My grandmother also has a handful of faithful standbys. Everyone loves her stuffing. She makes a good vegetarian chili, and I’ve always enjoyed her potato salad.
Still, neither of them are culinarily adventurous women. They are not philosophically opposed to processed food, and neither ever passes up an opportunity to combine condensed cream of mushroom soup with vegetables, pasta, or rice and call it a meal. And hey, even I like this sort of thing … sometimes. But given that these ladies live in Florida – where you can get excellent, farm-fresh produce all year long of the sort I can only wistfully dream of in Connecticut – their near-exclusive reliance on foods that could survive a nuclear holocaust continues to baffle me.
Anyway, on the Saturday (Adventist Sabbath) after Thanksgiving, much of the family was still around and had planned to assemble at my grandmother’s for the traditional post-church meal. This meal must needs include massive quantities of dessert. We still had several half-eaten Thanksgiving pies, but grandma thought the meal required something else, lest we run out of sweets. A nice yellow cake with chocolate frosting would be good, she suggested. She wondered if my mom and I would pick up some cake mix at Publix.

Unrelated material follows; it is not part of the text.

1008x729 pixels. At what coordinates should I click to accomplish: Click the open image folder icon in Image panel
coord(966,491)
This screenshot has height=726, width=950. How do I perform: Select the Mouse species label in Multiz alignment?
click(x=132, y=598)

My mother, to her credit, understood immediately that we would not be preparing cake-mix cake. I’m all for cooking shortcuts, and I can be low-brow about some things. I use the parmesan cheese that comes in a green cylinder, for example. But I don’t do cake mixes. Prepared mix cakes call to mind nothing so much as sea sponge soaked in corn syrup. And you don’t even want to get me started on frosting-in-a-tub. I’d sooner pour house paint over my food … and would probably prefer the flavor.

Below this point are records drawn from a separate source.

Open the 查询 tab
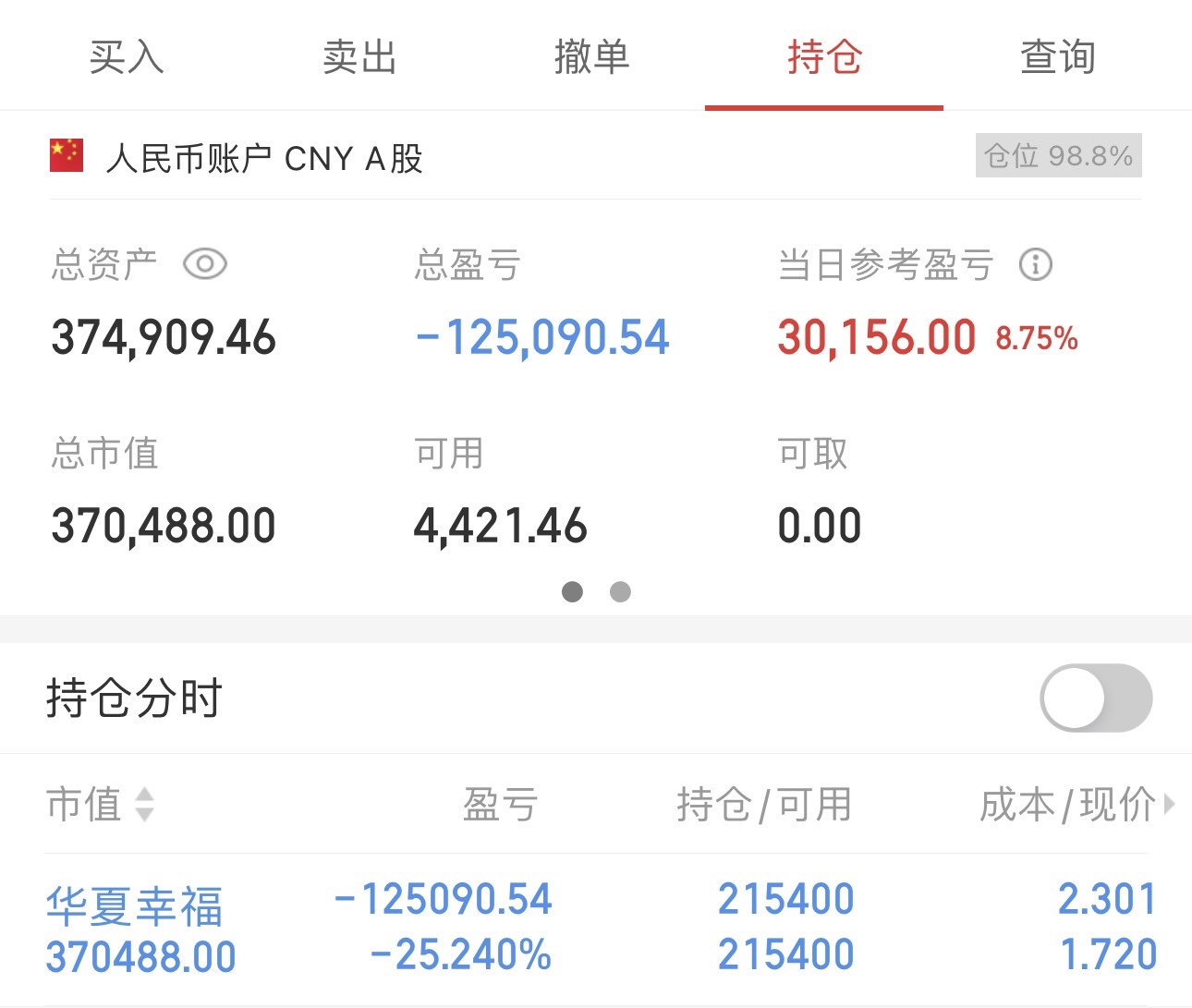click(x=1057, y=56)
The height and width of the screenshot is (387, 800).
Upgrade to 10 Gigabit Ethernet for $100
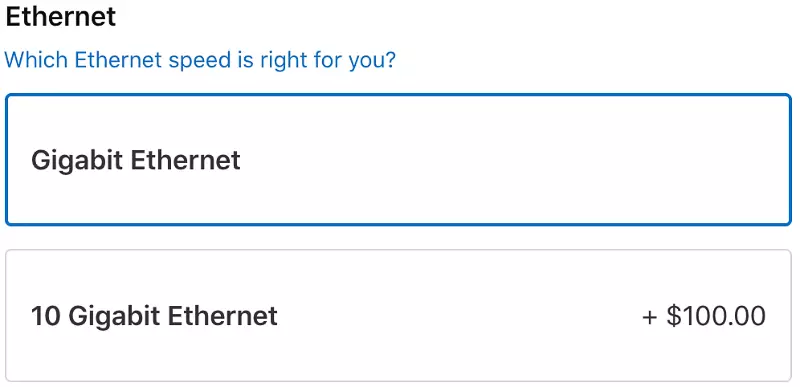coord(398,315)
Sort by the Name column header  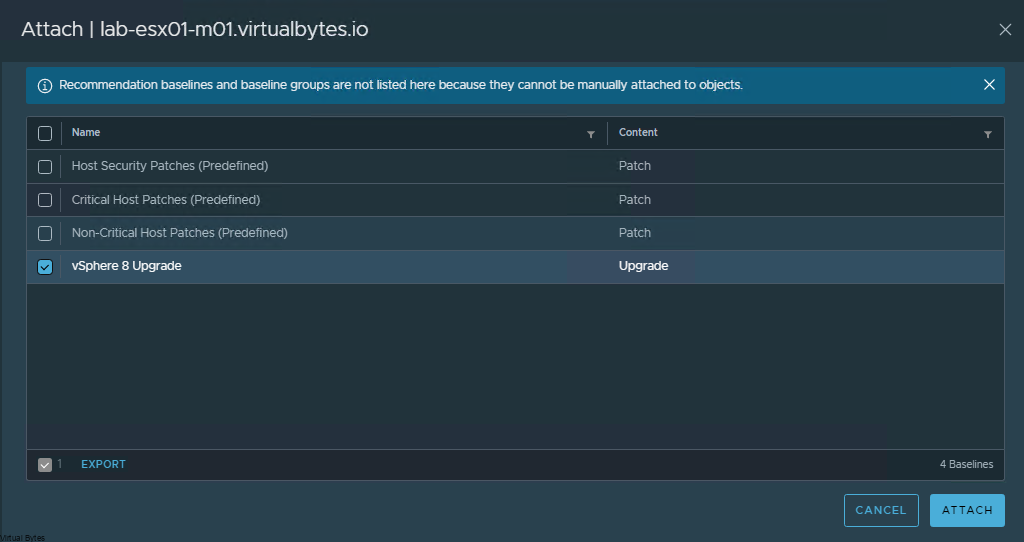(86, 133)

Since I was also charged with making the entrée for our Sabbath meal – a task for which I volunteered – I didn’t have the time or energy to scour the internet for recipes. My grandma asked for plain yellow cake with chocolate frosting, so that’s what she would get. I recalled seeing this recipe on Smitten Kitchen a couple of months ago, and my luck with her recipes has been good – so I went with it.

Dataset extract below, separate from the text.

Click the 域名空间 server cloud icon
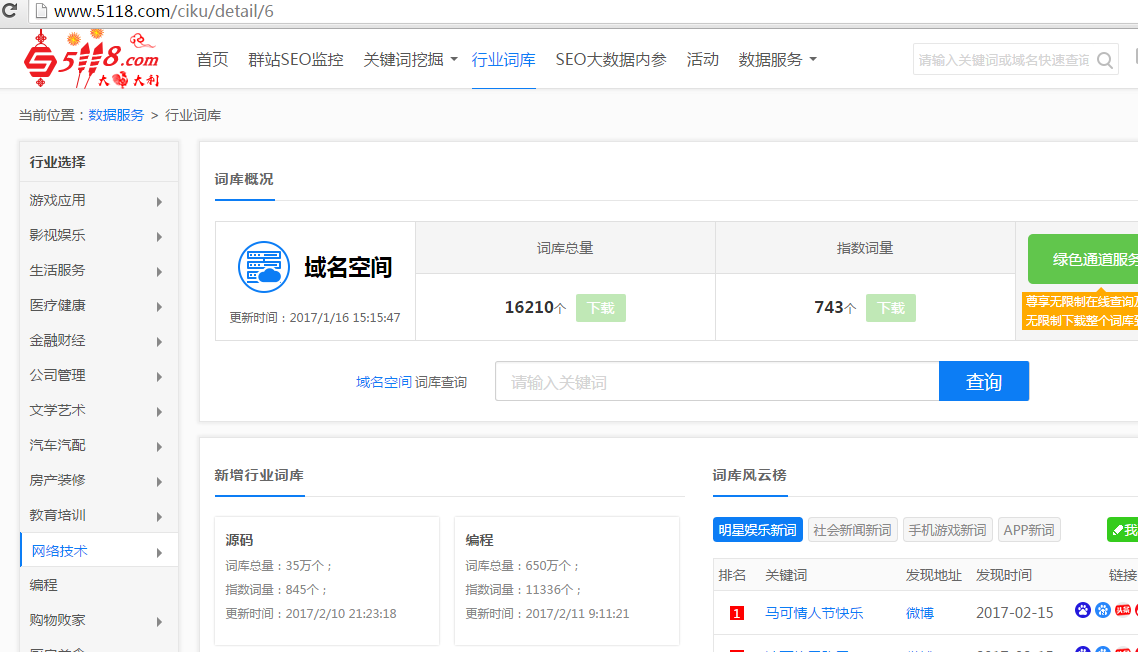This screenshot has height=652, width=1138. [x=263, y=267]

Given that this was made in a rush, I really didn’t futz with the recipe. Adventists don’t drink, so there was no booze in the house; otherwise, I would probably have tossed in my usual glug of amaretto. I didn’t feel like buying cake flour that would molder in the back of the cupboard and attract weevils after I left, so I substituted a slightly reduced amount of all-purpose flour. The cake was light, airy, and soft, but cake flour would probably have made for a tenderer crumb.
So my grandma is a lovely, lovely lady who was born in 1927. This is a long way of saying she was a child of the Great Depression, i.e. very frugal, and does her kitchenware ever show it. Trying to bake in such an environment feels like some nightmarish Top Chef challenge.
Grandma’s cake pans are tiny aluminum tins that look to be original to her 1947 marriage. I’d complain about their lack of nonstick coating, except it probably hadn’t been invented when she got them.
Since grandma isn’t much of a baker, there was no parchment paper with which to line these sad little containers. I greased and floured as much as I could, but I still feared for my layers, and my fears proved to be well-founded … more on that later.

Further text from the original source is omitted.